Welcome to the graduate course on Cloud Computing
Cloud computing serves many large-scale applications ranging from search engines like Google to social networking websites like Facebook to online stores like Amazon. More recently, cloud computing has emerged as an essential technology to enable emerging fields such as Artificial Intelligence (AI), the Internet of Things (IoT), and Machine Learning.
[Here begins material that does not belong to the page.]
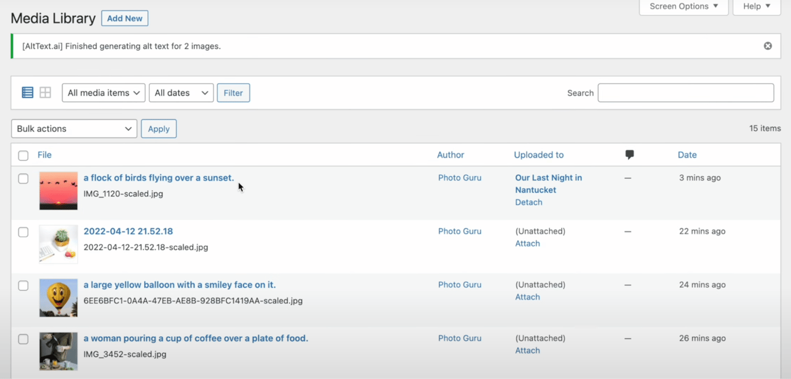This screenshot has height=379, width=791.
Task: Click the Filter button
Action: click(x=233, y=93)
The exponential growth of data availability and demands for security and speed has made the cloud computing paradigm necessary for reliable, financially economical, and scalable computation. The dynamicity and flexibility of Cloud computing have opened up many new forms of deploying applications on infrastructure that cloud service providers offer, such as renting of computation resources and serverless computing.
This course will cover the fundamentals of cloud services management and cloud software development, including but not limited to design patterns, application programming interfaces, and underlying middleware technologies. More specifically, we will cover the topics of cloud computing service models, data centers resource management, task scheduling, resource virtualization, SLAs, cloud security, software defined networks and storage, cloud storage, and programming models. We will also discuss data center design and management strategies, which enable the economic and technological benefits of cloud computing. Lastly, we will study cloud storage concepts like data distribution, durability, consistency, and redundancy.
Lecture Info
- Instructor: Ali Anwar
- Meeting time: T,Th 09:45 AM - 11:00 AM
- Location: Elliott Hall N119
- Email: aanwar_AT_umn.edu
Prerequisite
Undergraduate-level Operating System or a similar course is preferred. This course assumes familiarity with systems, including how operating systems work and how networks work. If you don’t have this background, you should be in communication with me (the instructor) at the beginning of the semester.
Who is this course for?
This course is primarily intended for graduate students and motivated seniors who want to learn the latest research advances in distributed systems and cloud computing areas, and are interested in building cloud-based distributed systems used/demanded by existing/emerging data-intensive applications.
Grading policy
Your grade will be calculated as follows:
- 10% homework assignments (potential bonus points as well)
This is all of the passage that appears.